Information here can be applied to all external authentication systems supported by EclecticIQ Intelligence Center, unless otherwise specified here.
“Local” and “external” user accounts#
Local user accounts are accounts that are created and managed on EclecticIQ Intelligence Center.
External user accounts are accounts on EclecticIQ Intelligence Center that:
Are automatically created when a user signs in to the Intelligence Center using an external authentication system.
Exist on EclecticIQ Intelligence Center, but are marked as ‘external’.
Should not be managed on EclecticIQ Intelligence Center. EclecticIQ Intelligence Center maintains a one-way sync between the user account on the external authentication system and the external user account on EclecticIQ Intelligence Center.

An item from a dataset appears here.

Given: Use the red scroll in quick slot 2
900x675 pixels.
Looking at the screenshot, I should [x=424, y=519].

EclecticIQ Intelligence Center does not store the password hashes for external user accounts.
Tip
External user accounts have values set for their
external_auth_system
and external_auth_id
fields.
Local user accounts take precedence over external user accounts#
When a user signs in on EclecticIQ Intelligence Center, EclecticIQ Intelligence Center always checks if a local user account exists.

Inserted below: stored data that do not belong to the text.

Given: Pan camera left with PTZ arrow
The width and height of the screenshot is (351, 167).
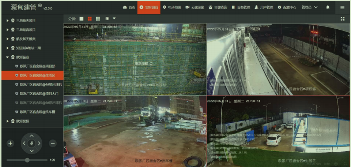Looking at the screenshot, I should pyautogui.click(x=24, y=144).
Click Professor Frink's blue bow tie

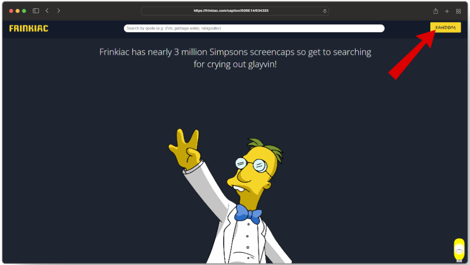tap(248, 213)
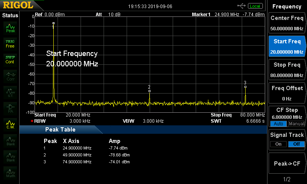
Task: Select the TRIG Free trigger icon
Action: [10, 43]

EclecticIQ Intelligence Center does not attempt to authenticate a user using an external authentication system if they have an existing account on EclecticIQ Intelligence Center.
A user is only authenticated using an external authentication system when:
EclecticIQ Intelligence Center is configured to use an external authentication system, and
EclecticIQ Intelligence Center cannot find a Intelligence Center user account with that username.
OR the user has an external user account stored on the Intelligence Center.
However, it is still possible for external user accounts to override local user accounts.
External user accounts can override local user accounts#
It is possible for a user to sign in using an external user account even if a local user account exists. This can happen when the user bypasses the usual Intelligence Center authentication flow, for example by signing in on EclecticIQ Intelligence Center using the “Sign in with SAML” button.
When this happens, the local user account is then marked as an external user account, and will subsequently authenticate with their external authentication system. The local user account’s password will no longer be valid.
To avoid issues around this, make it clear to users where they should be managing their user accounts: on the Intelligence Center, or on a specific external authentication system.
Keep external and local users separate#
EclecticIQ Intelligence Center maintains a one-way sync between user accounts and the external authentication systems they are bound to.
This means that certain changes such as group and role assignments made to external users on EclecticIQ Intelligence Center may not persist. These changes can be overridden the next time that user signs in using the external authentication system. Having Intelligence Center and external users coexist in the same groups and roles makes it difficult to identify issues with user permissions.
Instead, set up dedicated groups and roles on EclecticIQ Intelligence Center for externally managed user accounts to manage their assigned permissions with. How this is done is specific to your external authentication system.